Sash window draught proofing won’t improve every single sash window in London and might just be a big waste of money. By considering carefully which sash windows are very cold and do require work will lead to considerable savings. A key example – why draught proof your bathroom? You open this window so frequently anyway,

Many customers come to us to improve condensation on sash but draught proofing will only increase this because you trap warm air inside and the cold on outside causes further condensation to form. If you want to fix this problem you’ll need to double glaze your sash windows.

Also, there is plenty of issues to consider when sash window draught proofing. If you can work them out then your home is certainly going to get warmer and hopefully at minimal costs.. I will go through all issues and pitfalls in this article.

We should always remember that draught proofing sash windows is a brilliant product that works wonders improving the overall temperature of our home if installed correctly, but there are negative effects to consider before we install homogeneous seals all around our home, after all, Victorian period properties were never designed to be free of air flow and there are a few concessions to be made in order to improve the comfort of our home!

Sash window shown has a draught proofing system on the staff and parting beads. It requires painting and decoration.

Armed with the right information you can make your own mind up on what makes sense then! You’ll also have a far better understanding of when you might want to draught proof your sash windows, and maybe which ones to leave out. This will help you save money on the overall costs of insulating your home given a deeper understanding of what sash window draught proofing will mean to your property including maintaining it.

1. Try sash window draught proofing before you buy it!

Yes you really can try sash window draught proofing before you buy it and accurately know if it’s worth the investment to you. Simply purchase a roll of low tack masking tape and seal up all the joints between timber and sash, all along the meeting rails, around the parting and staff bead, and the head of the window. Note this will take 30 minutes or so but with a draught proofing now costing around £300 a window if you can get such a price these days from a reputable sash window repair specialist. It must be worth your while to try before you buy!

Once you’ve tapped all the gaps, listen for the improved noise reduction and then pop the heating on and stand by your window or bay. Does the heat hold much better and you feel a continual building in the temperature? If you like it warmer and this is happening then draught proofing is definitely the right thing for you and your home.

Here’s a look at a beautifully maintained sash window draught proofing system:

Here’s a sash window that’s been draught proofed after the masking tape test.

PLEASE, remember to use low tack masking tape and not something sticky that’ll leave a nasty residue or it’ll spoil your paintwork, something we discuss in more detail further down the article. Likewise, don’t leave the masking tape on for too long or it’ll also leave a residue, albeit much easier to clean than sticky tape, we want to avoid any unnecessary work if at all possible.

2. Sash window draught proofing will actually increase condensation forming on your glazing.
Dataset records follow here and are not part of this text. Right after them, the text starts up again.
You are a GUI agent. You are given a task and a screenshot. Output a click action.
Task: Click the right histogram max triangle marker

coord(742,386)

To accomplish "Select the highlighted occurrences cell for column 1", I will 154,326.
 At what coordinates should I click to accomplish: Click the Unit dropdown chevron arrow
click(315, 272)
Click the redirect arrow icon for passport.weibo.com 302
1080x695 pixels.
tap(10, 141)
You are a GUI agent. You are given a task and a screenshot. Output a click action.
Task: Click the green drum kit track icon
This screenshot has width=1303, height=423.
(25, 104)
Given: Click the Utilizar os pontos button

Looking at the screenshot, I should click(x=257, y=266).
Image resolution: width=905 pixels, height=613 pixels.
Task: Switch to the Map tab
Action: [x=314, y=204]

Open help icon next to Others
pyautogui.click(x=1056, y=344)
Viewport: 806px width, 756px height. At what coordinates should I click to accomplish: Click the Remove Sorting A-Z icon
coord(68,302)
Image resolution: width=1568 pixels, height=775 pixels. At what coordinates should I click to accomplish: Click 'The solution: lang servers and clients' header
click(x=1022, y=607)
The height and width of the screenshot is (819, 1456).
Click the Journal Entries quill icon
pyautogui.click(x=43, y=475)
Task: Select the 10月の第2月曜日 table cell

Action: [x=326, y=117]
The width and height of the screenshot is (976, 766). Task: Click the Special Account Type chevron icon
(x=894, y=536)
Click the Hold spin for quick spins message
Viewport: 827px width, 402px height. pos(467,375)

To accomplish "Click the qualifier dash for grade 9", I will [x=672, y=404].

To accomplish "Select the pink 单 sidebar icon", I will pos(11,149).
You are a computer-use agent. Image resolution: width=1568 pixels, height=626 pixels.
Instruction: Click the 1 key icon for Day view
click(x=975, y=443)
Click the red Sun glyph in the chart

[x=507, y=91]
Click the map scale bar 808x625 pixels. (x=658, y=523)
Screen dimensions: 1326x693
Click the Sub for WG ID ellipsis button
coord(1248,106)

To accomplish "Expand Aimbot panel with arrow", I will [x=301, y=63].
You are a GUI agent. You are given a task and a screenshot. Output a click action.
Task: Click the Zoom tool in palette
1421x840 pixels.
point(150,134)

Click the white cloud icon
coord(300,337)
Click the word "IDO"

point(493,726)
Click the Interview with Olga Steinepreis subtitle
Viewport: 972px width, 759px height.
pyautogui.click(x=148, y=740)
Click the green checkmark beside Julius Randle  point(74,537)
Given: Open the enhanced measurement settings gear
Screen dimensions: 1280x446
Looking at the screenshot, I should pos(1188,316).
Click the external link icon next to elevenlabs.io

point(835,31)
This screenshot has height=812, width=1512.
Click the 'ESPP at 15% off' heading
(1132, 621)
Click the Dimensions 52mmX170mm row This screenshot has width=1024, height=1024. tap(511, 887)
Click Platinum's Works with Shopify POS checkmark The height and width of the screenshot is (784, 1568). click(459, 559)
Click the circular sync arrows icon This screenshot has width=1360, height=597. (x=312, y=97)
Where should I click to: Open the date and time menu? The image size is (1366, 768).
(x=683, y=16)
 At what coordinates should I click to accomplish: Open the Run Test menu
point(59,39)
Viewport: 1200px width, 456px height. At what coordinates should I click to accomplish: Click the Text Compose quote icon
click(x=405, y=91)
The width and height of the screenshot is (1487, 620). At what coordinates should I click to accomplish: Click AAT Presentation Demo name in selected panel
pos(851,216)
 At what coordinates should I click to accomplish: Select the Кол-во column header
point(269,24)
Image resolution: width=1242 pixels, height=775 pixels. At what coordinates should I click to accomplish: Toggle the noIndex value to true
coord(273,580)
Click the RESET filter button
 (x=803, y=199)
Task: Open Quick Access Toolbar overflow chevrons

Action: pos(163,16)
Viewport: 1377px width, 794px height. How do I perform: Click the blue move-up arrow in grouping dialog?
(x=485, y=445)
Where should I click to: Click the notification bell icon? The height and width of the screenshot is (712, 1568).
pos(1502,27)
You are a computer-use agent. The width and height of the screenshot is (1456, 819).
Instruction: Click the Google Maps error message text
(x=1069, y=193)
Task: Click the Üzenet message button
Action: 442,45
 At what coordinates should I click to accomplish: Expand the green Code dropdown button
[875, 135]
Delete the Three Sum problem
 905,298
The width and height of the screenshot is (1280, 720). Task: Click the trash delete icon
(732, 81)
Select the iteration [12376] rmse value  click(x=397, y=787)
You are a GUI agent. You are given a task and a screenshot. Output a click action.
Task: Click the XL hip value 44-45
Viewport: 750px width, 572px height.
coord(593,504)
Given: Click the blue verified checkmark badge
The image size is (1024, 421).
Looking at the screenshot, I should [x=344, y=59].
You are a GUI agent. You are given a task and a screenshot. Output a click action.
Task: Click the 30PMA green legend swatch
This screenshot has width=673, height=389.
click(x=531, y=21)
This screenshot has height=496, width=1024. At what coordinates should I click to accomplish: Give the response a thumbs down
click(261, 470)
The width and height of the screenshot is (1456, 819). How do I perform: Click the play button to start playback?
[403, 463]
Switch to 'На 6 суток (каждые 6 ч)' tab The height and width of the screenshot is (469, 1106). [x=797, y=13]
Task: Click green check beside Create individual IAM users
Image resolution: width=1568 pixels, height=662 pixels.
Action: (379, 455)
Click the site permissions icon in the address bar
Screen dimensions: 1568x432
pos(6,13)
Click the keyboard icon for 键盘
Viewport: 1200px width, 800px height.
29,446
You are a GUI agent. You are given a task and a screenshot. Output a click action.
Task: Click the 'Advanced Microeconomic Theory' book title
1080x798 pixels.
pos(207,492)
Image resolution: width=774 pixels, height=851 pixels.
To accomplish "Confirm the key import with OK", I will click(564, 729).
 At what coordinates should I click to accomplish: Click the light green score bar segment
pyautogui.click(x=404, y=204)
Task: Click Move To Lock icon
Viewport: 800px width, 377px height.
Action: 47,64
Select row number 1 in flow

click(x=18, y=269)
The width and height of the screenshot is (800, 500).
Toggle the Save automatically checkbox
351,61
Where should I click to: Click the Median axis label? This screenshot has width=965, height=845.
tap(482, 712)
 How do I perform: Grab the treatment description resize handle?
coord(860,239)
The reason condensation forms on glass is that when we breathe out, we emit moisture and this moisture is now trapped by the draught proofing system. It might also be the drying of clothes, or steam from a bath, it’s always environmental. Condensation may have already been forming without a draught seal which will only make matters worse when one installed. Since the air inside is warmer than outside, condensation will form on our single glazed windows.

If your windows were already a bit cold and completely saturated in moisture when you wake up in the morning, then the problem will be even worse with a draught proofing system.

One solution in this instance would be trickle vents. You have to question why you would install a sash window draught proofing system to then retrospectively fit a vent to allow draughts in!

If you’re looking to solve condensation issues properly then most definitely you should be looking at wooden double glazed sash windows. Whilst wooden double glazed sash windows won’t remove the moisture from the air, they will stop the moisture forming on your glazing. Here’s a look at a beautiful double glazed sash window that no longer suffers from condensation issues:

This sash window is now double glazed but looks single glazed and benefits from modern technology that stops the formation of condensation.

The air cavity filled with Argon inside the double glazed unit is normally enough to completely minimise or eradicate condensation forming on sash windows. Please note, at some point you should open your windows to release this moisture, just probably not while you’re tucked up in bed and enjoying additional warmth!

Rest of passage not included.